May 30th, 2008

blood

News from Nowhere (Part Two)

There are these moments that have clearly been set aside in time, in history, in the bloody, fucking collision of seconds and atoms and ironies just so I will not forget how perfectly ridiculous it all is, in the end. For example, just now, trying to drink from a full one-gallon jug of Gatorade with a bendy straw. Yeah, Kiernan. That was real smooth. How are you with rocket science. But. But. But. I'm typing this on my old iBook, which is precariously percehed atop two cardboard boxes. I just had to take a moment, not to whinge or plea for mercy, or attempt to curry pity, but just to point out how idiotic this move has become.

And sitting here, in this emptry room, I see one of my "possible pasts" (thank you, Roger Waters), and never mind that this past would, actually, still be a possible future, because I know what I mean. I mean, I see myself as Laura Means, there at The End, rolling those goddamn dice, standing at the open door that leads out into the whole goddamn, wicked Cosmos. Only. It's not Patti Smith playing as I slit my wrists. It's David Bowie. "The Voyeur of Utter Destruction (As Beauty)." Bingo.

Which is to say, the movers came today, and through a grotesque bit of miscommunication — and I'm not pointing fingers, because I know I'm a hateful bitch — a whole lot of stuff that should have gone on the big truck did not. And we will not be leaving tomorrow, but on Saturday. Tomorrow, we try to talk Penske into letting us swap our 12' truck for a 16' truck, and then unload one truck and fill the other one. My muscles have died and gone to a place where pain only means I'm still alive. Spooky slept one hour last night. And there's still shit to pack.

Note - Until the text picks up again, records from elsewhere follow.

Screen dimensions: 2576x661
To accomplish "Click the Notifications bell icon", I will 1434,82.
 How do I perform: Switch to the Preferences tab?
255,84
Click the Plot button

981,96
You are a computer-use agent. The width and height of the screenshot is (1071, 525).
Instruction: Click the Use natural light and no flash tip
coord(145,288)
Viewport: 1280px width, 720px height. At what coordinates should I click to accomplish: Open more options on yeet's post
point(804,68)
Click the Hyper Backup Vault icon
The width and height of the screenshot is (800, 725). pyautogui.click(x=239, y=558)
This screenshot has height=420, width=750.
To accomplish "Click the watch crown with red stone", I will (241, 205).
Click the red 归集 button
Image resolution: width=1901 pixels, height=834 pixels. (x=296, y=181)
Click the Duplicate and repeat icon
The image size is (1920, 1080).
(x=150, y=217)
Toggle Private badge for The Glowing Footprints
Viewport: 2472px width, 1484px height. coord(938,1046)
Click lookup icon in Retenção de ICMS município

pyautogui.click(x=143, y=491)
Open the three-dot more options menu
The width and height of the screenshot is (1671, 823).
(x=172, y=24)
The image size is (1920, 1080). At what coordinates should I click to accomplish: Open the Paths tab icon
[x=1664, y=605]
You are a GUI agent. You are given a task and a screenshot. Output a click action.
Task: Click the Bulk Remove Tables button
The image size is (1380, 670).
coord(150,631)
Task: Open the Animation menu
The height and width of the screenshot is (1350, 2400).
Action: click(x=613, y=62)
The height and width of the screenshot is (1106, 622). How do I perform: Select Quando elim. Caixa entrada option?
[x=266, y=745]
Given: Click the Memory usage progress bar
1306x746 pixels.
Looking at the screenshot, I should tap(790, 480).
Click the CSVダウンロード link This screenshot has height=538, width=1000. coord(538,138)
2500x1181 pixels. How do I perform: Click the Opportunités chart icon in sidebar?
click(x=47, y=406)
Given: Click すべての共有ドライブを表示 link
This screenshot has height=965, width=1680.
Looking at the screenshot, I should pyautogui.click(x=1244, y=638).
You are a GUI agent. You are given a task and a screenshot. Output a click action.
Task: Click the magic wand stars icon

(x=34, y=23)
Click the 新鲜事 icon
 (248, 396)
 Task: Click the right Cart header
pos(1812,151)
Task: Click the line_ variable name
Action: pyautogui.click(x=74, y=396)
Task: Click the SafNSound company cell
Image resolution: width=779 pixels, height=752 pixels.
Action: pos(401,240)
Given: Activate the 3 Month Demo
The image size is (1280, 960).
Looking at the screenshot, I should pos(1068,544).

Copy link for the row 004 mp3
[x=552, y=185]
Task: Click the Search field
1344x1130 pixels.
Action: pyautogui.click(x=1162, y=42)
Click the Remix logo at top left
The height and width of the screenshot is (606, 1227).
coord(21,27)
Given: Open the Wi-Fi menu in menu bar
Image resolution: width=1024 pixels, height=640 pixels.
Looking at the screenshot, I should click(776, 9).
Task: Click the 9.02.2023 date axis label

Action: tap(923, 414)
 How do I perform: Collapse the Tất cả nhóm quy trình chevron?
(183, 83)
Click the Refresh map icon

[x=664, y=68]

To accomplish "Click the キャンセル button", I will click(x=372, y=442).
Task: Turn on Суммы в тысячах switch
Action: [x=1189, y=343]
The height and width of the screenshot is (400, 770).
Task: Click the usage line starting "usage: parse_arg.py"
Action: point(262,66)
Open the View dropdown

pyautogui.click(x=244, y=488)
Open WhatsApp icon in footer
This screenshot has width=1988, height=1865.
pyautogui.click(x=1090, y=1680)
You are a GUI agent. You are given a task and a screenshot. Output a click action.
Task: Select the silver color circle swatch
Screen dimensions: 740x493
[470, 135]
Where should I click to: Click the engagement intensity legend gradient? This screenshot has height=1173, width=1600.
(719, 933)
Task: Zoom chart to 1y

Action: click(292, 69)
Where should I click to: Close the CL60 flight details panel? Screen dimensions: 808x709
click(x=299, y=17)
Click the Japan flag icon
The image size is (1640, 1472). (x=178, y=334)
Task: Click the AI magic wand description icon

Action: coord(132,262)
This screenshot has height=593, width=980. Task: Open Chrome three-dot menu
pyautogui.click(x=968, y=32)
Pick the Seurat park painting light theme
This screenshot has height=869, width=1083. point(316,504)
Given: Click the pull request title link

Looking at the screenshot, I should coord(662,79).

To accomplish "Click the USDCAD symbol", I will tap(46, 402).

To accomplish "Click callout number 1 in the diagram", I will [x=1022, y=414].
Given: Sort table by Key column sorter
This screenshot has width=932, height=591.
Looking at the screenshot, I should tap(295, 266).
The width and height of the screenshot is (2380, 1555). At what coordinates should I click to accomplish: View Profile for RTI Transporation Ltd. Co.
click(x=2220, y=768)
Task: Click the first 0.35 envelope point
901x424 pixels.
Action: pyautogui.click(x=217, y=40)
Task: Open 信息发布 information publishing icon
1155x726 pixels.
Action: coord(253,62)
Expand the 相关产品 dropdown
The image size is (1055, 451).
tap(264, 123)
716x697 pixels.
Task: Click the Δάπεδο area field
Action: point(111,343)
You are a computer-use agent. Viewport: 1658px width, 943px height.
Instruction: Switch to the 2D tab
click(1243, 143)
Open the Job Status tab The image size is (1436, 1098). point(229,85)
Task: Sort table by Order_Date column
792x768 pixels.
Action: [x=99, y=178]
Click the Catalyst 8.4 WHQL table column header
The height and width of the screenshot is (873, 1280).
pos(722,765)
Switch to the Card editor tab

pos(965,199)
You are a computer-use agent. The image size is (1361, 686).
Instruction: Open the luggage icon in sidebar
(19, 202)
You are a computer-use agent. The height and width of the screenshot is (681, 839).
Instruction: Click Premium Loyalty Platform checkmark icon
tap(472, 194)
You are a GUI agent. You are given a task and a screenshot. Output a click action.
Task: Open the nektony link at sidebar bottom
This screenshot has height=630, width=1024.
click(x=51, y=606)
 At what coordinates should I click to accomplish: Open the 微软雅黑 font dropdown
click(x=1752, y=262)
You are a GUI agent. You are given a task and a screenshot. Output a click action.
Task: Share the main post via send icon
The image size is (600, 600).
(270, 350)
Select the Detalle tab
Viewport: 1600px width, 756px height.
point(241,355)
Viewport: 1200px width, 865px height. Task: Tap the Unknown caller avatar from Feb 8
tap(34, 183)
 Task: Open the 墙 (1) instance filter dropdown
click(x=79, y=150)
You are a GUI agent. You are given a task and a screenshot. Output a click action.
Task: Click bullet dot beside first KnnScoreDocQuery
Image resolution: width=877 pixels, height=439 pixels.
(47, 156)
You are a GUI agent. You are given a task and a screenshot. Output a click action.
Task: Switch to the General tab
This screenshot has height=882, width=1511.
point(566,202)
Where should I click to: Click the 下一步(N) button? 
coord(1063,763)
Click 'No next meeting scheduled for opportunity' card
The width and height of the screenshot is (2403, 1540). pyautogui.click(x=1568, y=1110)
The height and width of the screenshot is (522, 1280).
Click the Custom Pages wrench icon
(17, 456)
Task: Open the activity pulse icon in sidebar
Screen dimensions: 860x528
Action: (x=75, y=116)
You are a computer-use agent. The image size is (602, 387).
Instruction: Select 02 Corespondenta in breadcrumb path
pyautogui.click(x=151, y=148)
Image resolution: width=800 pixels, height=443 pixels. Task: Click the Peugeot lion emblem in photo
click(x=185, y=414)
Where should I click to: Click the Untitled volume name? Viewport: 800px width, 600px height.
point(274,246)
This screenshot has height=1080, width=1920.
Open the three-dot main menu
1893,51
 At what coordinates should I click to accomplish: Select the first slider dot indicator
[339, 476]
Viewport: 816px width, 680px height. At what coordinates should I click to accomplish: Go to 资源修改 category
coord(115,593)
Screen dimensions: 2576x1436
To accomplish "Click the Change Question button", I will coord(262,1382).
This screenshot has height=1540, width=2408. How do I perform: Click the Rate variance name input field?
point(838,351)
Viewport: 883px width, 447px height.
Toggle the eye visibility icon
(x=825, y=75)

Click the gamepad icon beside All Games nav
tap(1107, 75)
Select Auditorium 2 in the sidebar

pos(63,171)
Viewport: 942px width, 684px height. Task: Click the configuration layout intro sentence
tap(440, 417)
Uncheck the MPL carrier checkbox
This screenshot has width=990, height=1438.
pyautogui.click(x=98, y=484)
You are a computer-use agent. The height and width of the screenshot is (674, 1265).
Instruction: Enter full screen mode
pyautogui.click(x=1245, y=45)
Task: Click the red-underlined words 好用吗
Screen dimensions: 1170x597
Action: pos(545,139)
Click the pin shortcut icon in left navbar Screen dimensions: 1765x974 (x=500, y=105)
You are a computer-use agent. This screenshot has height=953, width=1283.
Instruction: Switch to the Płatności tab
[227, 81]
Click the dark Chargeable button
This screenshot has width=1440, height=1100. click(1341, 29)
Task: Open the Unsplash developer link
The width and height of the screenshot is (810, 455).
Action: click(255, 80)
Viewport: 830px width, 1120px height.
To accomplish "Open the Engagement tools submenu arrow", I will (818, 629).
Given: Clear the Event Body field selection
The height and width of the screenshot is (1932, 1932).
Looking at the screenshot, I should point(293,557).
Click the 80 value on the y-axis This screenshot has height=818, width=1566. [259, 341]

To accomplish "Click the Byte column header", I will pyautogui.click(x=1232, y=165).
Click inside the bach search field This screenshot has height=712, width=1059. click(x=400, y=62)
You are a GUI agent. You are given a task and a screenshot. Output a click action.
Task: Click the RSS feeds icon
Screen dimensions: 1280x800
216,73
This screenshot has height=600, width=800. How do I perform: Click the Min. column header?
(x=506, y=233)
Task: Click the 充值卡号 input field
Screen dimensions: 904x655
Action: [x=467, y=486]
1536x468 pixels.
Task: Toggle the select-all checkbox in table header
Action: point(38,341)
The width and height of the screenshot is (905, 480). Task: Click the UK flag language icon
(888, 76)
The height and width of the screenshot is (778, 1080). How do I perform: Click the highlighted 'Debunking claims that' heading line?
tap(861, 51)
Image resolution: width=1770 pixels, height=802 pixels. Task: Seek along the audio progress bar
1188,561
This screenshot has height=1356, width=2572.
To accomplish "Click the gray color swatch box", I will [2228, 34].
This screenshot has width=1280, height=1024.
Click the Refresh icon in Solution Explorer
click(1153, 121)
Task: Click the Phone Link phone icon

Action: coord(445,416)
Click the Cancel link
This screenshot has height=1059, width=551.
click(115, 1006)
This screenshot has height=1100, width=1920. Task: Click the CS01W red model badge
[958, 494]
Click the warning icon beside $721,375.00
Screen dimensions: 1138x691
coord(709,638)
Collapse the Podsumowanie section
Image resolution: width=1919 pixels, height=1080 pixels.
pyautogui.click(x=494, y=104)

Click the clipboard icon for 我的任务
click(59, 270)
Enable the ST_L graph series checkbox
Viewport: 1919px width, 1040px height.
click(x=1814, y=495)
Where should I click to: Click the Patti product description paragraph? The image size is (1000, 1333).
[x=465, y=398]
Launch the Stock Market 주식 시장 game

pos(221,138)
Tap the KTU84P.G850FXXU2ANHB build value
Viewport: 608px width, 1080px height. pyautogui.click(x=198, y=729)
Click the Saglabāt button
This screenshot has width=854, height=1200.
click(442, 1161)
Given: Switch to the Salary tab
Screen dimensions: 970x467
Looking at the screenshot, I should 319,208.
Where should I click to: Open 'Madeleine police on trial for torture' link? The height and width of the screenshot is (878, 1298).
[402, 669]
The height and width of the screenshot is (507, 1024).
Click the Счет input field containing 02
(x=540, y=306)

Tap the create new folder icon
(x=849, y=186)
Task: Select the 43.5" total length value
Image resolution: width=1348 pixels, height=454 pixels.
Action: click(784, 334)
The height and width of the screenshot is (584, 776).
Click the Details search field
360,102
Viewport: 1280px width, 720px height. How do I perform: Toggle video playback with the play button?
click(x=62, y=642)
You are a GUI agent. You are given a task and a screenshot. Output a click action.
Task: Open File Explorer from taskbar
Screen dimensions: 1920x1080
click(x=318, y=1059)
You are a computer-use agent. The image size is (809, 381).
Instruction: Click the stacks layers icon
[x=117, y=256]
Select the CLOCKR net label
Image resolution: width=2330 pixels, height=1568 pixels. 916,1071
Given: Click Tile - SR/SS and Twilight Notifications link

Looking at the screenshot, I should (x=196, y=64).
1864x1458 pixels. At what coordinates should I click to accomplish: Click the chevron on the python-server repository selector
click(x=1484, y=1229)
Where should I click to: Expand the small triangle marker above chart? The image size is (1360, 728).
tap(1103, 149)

I'm going to sleep on the floor now, because our bed is on its way to Rhode Island without us. But. First, my thanks to unknownbinaries for what truly is a wonderful painting. I'll use it in a future issue of Sirenia Digest, with her consent. Also, I will get Vince's illustration for "Rappaccini's Dragon" out to subscribers...eventually. And my thanks to Byron, and "Hannah," and "Jim." And to Spooky's mom and dad. And to Spooky, who really should have murdered me by now...
Sweeny1

News from Nowhere (Morning After Edition)

Spooky and Byron are now on their way downtown to pick up the 16' Penske truck. I'm not awake. Hubero is still in kitty jail. Have you ever seen dragonflies have sex? No? Not sure? Well, if you have ever seen dragonflies have sex, maybe you'll understand how we're about to transfer the contents of the 12' truck to the new one. Of course, I'm not awake, so what do I know about the mating habits of the Anisoptera? Eight hours sleep last night, which is amazing (though my muscles and joints want another eight). Spooky slept at least six hours, which is a good thing. So, yeah. If all goes according to plan (and it hasn't so far), we'll do this thing, get another good night's sleep, and head out tomorrow morning. Early. I suppose this is what it feels like to be an astronaut, waiting for your taxi to the International Space Station, only there was a ladybug on the booster engine, and then someone peed in the shuttle, and you keep getting yanked back. Or not. And now, for my next trick, I shall stop typing! Voila!